山県亮太、スノボ鬼塚雅に五輪の心構え「金メダルはどうぞ先に取ってください」

スポーツ報知
山県からエールを送られた鬼塚雅

 2016年リオ五輪陸上男子400メートルリレー銀メダリストの山県亮太(25)=セイコーホールディングス=が、同じトレーナーの仲田健氏(48)から指導を受けるスノーボード女子代表の鬼塚雅(19)=星野リゾート=へ「特別な場所だからこそ、やることは特別じゃなくていい」と独特の表現で、五輪の心構えを伝えた。自身は東京五輪のリレーで頂点を目指すが、鬼塚には「金メダルはどうぞ先に取ってください」と期待している。

(構成・細野 友司)

 僕はリオで銀だったけど、雅ちゃんには、「金メダルはどうぞ先に取ってください」という感じ。僕はその分、2年後の東京五輪で頑張るつもりだから。

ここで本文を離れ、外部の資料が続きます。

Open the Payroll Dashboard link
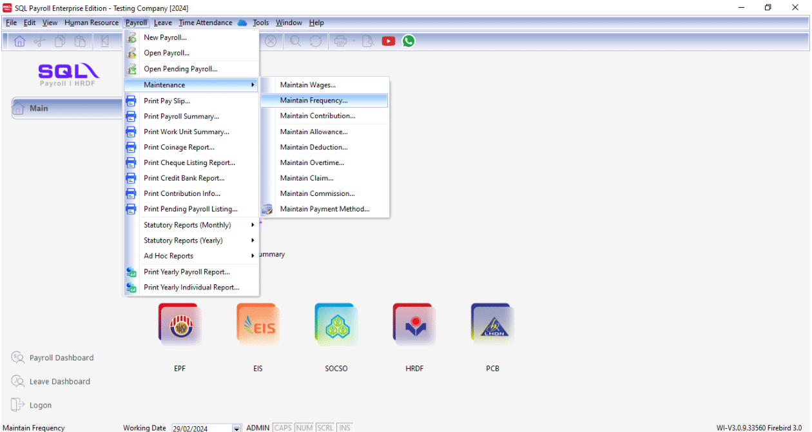 pyautogui.click(x=61, y=358)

 スキーやスノーボード。冬季スポーツは好きなので、五輪の時期はテレビでよく見る。素人考えで、特にスノボは「ようやるな」と(笑い)。自分が得意じゃないからだと思うけど、分かりやすく“常人離れ”しているところが面白い。自分は(リレーメンバーの)4人で取った五輪メダルだけど、雅ちゃんは、ぜひ一人の力でメダルを取ってほしい。

 (仲田)健さんとトレーニングをやっていて、体つきが変わったのは間違いない。体重は当初より8~9キロも増えて、力強くなったと思う。スノーボードは板の上でバランスを取っていくスポーツなので僕らより体幹は大事なはず。雅ちゃんはまだ1年ほどだけど、自分も15年秋から始めて16年シーズンは良かったので、短期でも十分結果が出ると思う。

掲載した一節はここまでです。